Global attempts by Dow AgroSciences to gain approval for new genetically-modified soybean varieties resistant to the herbicide 2,4-D have become particularly aggressive in recent months. Simultaneous applications have been filed in several of the countries where genetically engineered crops (GE or transgenic crops or GMOs) were introduced in the 1990s.
The push for approval of new transgenics is part of a broader strategy by agribusiness to make the world’s farms increasingly dependent on its toxic herbicides, thus increasing the profits it derives from selling these chemicals. The current situation is a rerun of the 1990s’ introduction of Roundup Ready (glyphosate-resistant) crops, only this time the herbicides in question are much more toxic. These weed-killers have been around for a longer time and the case for their hazardousness to human health and the environment has been well documented.

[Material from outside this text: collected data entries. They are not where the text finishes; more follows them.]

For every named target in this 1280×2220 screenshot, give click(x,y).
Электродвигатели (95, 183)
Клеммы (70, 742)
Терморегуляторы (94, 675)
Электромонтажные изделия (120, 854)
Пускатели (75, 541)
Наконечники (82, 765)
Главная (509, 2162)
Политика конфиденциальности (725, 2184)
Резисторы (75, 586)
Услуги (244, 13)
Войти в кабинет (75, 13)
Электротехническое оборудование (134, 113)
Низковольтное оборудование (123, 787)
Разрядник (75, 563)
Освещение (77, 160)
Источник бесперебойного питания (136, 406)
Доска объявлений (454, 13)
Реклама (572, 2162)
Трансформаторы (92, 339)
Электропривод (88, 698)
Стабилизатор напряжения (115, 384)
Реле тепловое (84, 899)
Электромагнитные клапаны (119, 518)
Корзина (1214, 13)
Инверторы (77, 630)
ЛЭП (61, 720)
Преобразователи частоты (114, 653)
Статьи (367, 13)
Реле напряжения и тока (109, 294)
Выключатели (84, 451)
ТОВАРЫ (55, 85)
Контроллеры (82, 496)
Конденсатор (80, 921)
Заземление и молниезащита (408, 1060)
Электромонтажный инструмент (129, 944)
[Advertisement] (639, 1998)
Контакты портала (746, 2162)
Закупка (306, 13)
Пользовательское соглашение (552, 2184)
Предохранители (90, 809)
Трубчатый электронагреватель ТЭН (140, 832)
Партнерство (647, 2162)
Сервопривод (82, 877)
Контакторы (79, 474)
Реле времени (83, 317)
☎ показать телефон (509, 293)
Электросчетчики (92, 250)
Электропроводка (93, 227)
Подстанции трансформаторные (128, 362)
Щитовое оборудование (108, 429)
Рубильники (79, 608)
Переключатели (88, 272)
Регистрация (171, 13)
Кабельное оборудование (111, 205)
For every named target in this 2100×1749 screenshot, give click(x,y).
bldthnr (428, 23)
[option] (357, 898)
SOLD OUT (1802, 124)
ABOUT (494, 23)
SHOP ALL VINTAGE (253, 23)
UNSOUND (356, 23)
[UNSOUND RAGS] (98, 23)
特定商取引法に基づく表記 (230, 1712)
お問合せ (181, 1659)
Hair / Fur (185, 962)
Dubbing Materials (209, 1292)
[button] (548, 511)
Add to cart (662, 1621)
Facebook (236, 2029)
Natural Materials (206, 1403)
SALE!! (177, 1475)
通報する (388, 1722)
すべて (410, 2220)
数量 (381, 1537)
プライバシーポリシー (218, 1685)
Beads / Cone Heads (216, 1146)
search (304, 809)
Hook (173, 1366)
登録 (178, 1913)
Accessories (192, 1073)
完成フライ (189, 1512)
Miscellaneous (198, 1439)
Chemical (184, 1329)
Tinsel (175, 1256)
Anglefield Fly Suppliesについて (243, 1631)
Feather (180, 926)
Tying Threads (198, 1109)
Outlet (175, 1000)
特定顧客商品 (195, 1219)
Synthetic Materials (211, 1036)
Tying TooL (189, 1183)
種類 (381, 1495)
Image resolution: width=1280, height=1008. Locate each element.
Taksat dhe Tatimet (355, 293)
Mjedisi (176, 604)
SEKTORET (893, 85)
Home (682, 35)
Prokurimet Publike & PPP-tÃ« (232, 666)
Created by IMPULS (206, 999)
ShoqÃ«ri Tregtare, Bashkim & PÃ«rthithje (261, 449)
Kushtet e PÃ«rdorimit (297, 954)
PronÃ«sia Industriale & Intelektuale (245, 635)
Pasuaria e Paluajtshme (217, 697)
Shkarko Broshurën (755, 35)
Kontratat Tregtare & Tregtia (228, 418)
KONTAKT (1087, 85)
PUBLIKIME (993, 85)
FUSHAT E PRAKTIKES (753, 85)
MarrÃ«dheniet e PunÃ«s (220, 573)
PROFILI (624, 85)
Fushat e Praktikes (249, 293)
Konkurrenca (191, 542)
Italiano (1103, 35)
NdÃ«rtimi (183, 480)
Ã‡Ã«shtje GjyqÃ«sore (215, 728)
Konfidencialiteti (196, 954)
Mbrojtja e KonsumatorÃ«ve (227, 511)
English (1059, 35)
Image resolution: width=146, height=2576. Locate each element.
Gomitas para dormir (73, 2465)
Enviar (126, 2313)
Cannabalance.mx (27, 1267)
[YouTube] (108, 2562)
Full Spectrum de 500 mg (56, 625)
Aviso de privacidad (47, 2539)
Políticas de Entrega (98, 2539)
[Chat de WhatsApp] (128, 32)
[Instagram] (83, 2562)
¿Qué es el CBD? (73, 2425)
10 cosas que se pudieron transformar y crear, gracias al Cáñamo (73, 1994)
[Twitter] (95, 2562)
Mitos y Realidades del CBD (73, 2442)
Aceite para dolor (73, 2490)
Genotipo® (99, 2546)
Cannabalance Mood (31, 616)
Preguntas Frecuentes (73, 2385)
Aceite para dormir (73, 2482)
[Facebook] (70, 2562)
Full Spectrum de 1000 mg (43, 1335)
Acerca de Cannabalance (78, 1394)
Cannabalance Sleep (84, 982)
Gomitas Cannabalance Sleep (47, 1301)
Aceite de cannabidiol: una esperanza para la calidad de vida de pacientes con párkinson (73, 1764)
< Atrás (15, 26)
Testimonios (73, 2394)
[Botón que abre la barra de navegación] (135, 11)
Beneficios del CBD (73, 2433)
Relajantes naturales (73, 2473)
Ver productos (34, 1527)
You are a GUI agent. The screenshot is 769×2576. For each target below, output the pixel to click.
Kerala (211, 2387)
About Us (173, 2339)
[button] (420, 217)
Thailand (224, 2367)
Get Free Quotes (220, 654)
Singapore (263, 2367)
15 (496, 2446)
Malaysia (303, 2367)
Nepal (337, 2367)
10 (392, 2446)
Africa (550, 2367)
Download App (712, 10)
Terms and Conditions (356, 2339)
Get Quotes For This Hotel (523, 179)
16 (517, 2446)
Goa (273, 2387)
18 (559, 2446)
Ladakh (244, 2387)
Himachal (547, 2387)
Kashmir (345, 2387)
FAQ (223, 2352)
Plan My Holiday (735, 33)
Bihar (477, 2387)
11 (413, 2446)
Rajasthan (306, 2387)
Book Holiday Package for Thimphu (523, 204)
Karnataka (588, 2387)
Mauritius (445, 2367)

The public pretext for these new GE crops is that they are necessary to counter the rapid spread of glyphosate-resistant weeds, popularly known as “superweeds.” But superweeds only exist because they have adapted to survive repeated sprayings of Roundup! In other words, they are a serious problem caused by a technology that was designed as a solution to a lesser problem (offering farmers a convenient way to kill weeds without killing the crop). Only 18 years after their introduction, Roundup Ready seeds are an utter failure.
Applications are now before the regulatory agencies of the United States, Argentina, Brazil, and South Africa for approval of a new genetically engineered soybean resistant to 2,4-D. The four countries are moving in parallel towards the granting of commercial growing permits. This dynamic shows how these corporations operate on a global scale with the confidence that they can have their way with our public institutions – which have been colonised, they know full well, by corporate power and ideology.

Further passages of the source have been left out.